The best and all the rest principle is true at every level of play.   It is true at top showcases, lower level ones, and clinics put on by colleges or others.   It is pretty much true no matter where you go in the softball world.   I really don't know how it is possible to distinguish between many of these kids in terms of playing abilities once you get past the obviously great players.   Yet, some of the rest will get full rides to some schools.   Others will get partials.   Still others will be recruited and get campus jobs more easily than the rest of the kids or perhaps find certain arcane kinds of financial aid is available to them but not everyone at the school.   Some will get into institutions they might not otherwise be able to achieve.   Some will go to schools of their choice that provide no assistance whatsoever and become the third pitcher or back-up CF ahead of other kids of equal ability who tried to walk on without having been recruited.

So how did these kids get recruited when they do not stand out from the "all the rest" crowd?   That's pretty easy, at least in concept.   They figured out where they wanted to go, learned what they needed to do to gain favor, and then did the work necessary to go there while being recruited.

The first part of the equation involves choosing schools to target.   When I was in high school, I had no idea where I wanted to college or what I wanted to do once I got there.   That was truie right until the day I graduated and walked away from childhood.   Kids need help narrowing the very large list of possible colleges because not only must they accomplish the task, it is better if they do it in say the freshman or sophomore years so they have more time to target the softball coaches.

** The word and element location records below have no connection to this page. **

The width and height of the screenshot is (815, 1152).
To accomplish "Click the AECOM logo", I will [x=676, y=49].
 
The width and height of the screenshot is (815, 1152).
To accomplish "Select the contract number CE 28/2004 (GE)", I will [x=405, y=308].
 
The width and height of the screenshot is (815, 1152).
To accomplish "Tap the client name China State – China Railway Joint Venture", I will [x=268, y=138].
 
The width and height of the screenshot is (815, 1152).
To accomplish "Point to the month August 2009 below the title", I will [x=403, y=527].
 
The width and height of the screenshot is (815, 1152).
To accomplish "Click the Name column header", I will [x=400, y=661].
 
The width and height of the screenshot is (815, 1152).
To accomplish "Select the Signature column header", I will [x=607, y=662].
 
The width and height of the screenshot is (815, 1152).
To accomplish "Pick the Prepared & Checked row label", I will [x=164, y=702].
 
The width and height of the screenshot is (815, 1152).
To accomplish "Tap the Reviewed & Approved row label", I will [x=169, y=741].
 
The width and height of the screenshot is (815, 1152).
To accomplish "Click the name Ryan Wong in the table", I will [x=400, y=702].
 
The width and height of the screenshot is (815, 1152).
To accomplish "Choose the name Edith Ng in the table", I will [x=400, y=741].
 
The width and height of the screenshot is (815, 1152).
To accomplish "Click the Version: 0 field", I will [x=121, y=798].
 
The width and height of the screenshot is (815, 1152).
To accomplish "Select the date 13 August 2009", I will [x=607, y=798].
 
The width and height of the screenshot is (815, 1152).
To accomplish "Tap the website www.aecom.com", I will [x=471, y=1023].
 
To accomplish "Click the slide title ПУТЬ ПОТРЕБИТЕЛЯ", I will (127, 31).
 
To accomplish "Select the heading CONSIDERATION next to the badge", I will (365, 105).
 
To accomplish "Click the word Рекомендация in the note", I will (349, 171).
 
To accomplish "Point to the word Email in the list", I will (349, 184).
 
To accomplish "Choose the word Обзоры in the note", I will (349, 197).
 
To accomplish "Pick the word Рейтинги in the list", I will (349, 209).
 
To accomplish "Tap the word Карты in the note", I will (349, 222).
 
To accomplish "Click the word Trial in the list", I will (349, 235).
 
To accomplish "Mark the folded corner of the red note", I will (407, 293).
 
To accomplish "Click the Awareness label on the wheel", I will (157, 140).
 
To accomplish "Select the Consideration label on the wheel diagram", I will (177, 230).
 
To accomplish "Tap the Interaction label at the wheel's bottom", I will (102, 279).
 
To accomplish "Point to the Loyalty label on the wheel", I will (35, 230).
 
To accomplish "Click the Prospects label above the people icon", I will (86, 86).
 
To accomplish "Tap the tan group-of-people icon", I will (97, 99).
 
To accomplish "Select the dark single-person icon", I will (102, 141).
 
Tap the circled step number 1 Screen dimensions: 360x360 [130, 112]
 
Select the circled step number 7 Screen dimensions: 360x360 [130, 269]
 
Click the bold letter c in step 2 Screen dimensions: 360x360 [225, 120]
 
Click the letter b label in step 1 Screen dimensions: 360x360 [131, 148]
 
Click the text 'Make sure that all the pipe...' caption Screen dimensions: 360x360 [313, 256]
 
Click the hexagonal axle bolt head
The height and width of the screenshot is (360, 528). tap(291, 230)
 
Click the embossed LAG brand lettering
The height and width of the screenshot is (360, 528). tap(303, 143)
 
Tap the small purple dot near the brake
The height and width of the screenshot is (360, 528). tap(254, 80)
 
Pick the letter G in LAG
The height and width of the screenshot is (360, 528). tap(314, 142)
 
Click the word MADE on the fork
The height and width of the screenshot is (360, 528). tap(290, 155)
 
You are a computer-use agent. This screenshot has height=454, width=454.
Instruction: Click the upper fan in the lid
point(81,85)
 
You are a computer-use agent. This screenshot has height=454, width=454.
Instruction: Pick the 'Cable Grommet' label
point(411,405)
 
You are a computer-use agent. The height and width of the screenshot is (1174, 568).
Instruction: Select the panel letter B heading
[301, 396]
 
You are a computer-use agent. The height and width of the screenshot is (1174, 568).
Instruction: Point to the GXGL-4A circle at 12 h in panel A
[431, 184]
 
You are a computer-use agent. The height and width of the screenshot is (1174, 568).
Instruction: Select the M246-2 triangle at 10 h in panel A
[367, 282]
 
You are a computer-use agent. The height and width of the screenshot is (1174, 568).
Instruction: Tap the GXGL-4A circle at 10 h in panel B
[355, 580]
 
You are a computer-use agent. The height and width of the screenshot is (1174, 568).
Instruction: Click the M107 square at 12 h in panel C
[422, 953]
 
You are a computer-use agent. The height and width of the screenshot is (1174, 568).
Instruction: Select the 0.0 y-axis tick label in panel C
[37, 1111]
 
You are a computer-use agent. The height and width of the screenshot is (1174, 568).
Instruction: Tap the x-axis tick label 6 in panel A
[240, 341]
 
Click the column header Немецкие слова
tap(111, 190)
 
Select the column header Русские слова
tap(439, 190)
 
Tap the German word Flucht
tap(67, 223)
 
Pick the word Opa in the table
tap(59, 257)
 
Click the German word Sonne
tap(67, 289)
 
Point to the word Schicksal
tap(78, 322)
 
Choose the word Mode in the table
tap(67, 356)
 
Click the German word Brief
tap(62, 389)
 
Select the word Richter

What I would do to begin the narrowing process is to list a kid's academic strengths and weaknesses, likes and dislikes, and potential areas for several possible careers utilizing her strengths.   If you are strong in history and English comp, you should probably not target schools known mostly for their engineering programs.   If a kid is very strong in math but says she wants to teach high school or something along those lines, you don't want to target Ivies or other schools that have no programs in her areas of interest.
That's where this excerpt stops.